- _Given request_
Update the items from the line with "Open the lisa.kueppers@sai360.com" up to and including the line with "This screenshot has width=670, height=584.", replacing "conversation" with "thread" and leaving everything else unchanged. Give back only those lines.

- _Records for processing_
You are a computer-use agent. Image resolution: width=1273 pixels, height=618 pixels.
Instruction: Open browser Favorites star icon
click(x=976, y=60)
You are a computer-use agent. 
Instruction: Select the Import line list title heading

* * *

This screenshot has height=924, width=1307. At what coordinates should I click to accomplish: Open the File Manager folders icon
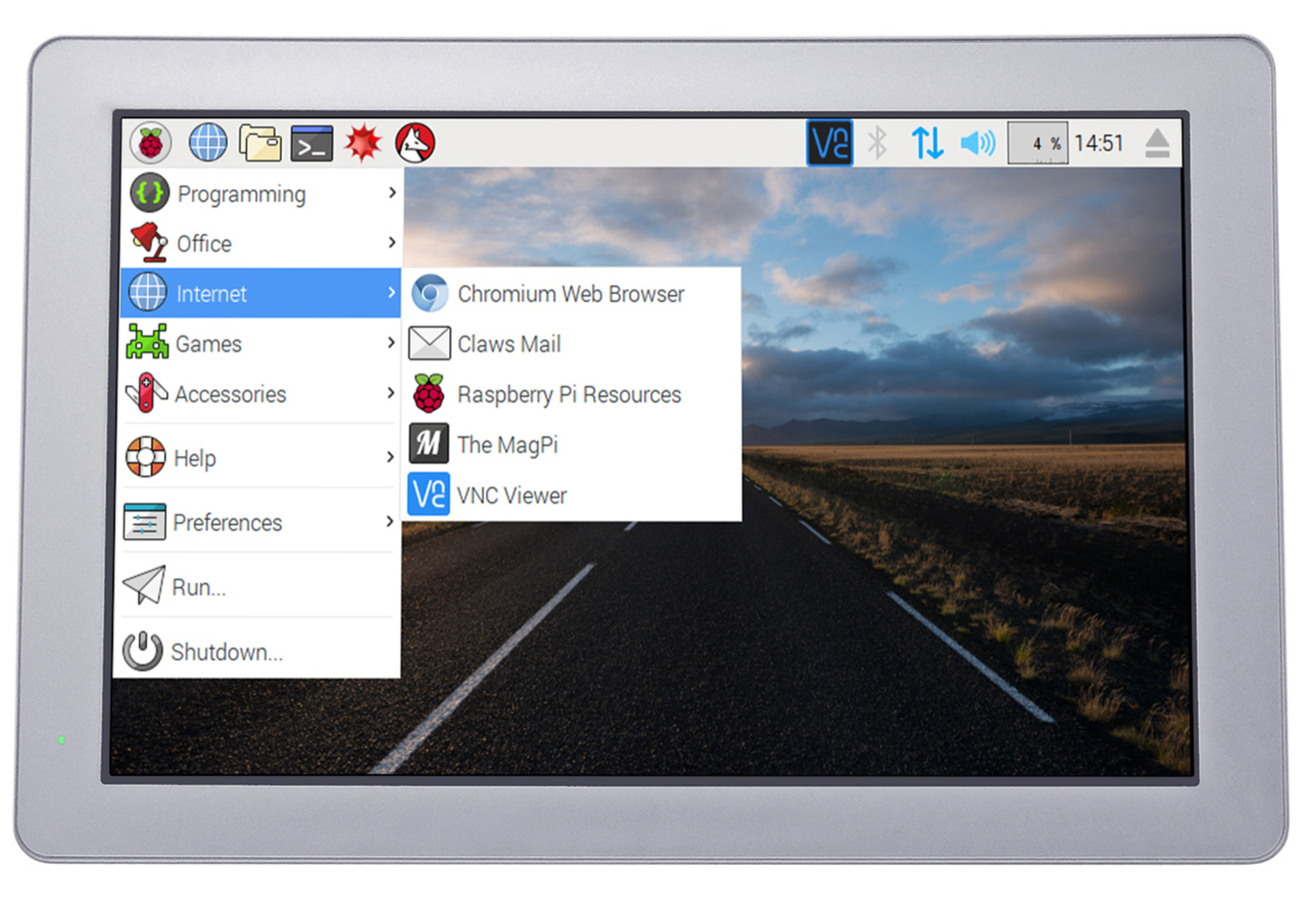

...

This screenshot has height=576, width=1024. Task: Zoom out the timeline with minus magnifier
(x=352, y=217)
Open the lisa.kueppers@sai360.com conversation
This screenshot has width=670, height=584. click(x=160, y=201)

- _Task answer_
Open the lisa.kueppers@sai360.com thread
This screenshot has width=670, height=584. click(x=160, y=201)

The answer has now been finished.